**Problem to work on**
Could you return every line of the material that contains the word "after"?

**Task material**

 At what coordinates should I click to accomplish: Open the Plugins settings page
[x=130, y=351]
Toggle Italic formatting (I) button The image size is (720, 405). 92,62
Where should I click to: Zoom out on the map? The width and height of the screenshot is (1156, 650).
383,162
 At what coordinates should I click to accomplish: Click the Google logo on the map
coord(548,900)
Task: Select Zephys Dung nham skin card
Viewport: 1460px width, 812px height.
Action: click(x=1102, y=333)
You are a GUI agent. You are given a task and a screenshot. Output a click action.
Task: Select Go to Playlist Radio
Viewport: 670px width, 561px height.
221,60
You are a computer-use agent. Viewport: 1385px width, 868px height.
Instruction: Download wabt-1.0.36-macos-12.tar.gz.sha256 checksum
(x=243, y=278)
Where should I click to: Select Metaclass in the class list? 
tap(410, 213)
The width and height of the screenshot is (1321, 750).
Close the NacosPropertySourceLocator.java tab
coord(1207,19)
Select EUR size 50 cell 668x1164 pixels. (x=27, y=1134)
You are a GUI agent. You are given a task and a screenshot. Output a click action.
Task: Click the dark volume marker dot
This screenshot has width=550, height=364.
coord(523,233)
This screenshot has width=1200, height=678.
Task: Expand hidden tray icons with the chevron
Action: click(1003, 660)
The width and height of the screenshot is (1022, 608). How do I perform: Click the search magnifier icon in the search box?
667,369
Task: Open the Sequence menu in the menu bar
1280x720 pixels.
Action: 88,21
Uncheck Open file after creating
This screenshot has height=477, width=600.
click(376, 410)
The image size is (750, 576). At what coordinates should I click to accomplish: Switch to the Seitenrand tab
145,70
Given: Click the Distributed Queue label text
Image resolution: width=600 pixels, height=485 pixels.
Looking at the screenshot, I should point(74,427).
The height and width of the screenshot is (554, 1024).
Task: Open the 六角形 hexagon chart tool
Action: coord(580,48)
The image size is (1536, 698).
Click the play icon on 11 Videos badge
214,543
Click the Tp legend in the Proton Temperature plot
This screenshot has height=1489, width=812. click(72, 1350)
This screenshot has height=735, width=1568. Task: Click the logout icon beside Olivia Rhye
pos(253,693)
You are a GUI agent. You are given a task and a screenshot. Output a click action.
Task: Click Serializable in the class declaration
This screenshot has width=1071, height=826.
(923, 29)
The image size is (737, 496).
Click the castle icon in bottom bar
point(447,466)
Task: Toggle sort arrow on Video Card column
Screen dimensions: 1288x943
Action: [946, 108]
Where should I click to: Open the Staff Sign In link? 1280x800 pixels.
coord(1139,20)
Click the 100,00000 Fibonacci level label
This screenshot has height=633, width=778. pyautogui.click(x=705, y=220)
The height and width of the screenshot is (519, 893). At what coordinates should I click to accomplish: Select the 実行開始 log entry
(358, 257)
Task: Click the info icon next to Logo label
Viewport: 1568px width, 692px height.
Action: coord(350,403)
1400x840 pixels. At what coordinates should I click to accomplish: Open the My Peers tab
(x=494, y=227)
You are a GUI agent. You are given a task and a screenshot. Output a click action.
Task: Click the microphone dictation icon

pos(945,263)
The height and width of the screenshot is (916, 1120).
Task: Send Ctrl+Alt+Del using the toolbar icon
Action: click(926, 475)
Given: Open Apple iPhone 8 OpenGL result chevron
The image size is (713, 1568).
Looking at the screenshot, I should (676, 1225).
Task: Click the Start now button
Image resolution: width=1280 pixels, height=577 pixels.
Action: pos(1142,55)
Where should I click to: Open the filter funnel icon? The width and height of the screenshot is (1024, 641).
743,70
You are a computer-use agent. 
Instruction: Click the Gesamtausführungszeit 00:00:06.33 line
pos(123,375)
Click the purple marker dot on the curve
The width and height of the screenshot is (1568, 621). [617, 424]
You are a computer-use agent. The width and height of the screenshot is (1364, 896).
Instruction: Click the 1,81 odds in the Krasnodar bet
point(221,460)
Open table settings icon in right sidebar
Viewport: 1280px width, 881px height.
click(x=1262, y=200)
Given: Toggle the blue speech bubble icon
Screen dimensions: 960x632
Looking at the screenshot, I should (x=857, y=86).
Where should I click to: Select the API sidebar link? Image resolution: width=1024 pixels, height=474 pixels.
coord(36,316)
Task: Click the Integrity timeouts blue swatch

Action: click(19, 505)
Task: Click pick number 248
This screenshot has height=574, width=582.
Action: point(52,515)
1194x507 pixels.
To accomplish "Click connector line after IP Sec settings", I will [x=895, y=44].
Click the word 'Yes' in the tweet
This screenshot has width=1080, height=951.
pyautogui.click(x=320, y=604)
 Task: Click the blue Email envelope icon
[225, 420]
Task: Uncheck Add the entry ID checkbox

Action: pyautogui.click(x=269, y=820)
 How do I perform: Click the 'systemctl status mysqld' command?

**Response to the exercise**
Uncheck Open file after creating
To accomplish "Click connector line after IP Sec settings", I will [x=895, y=44].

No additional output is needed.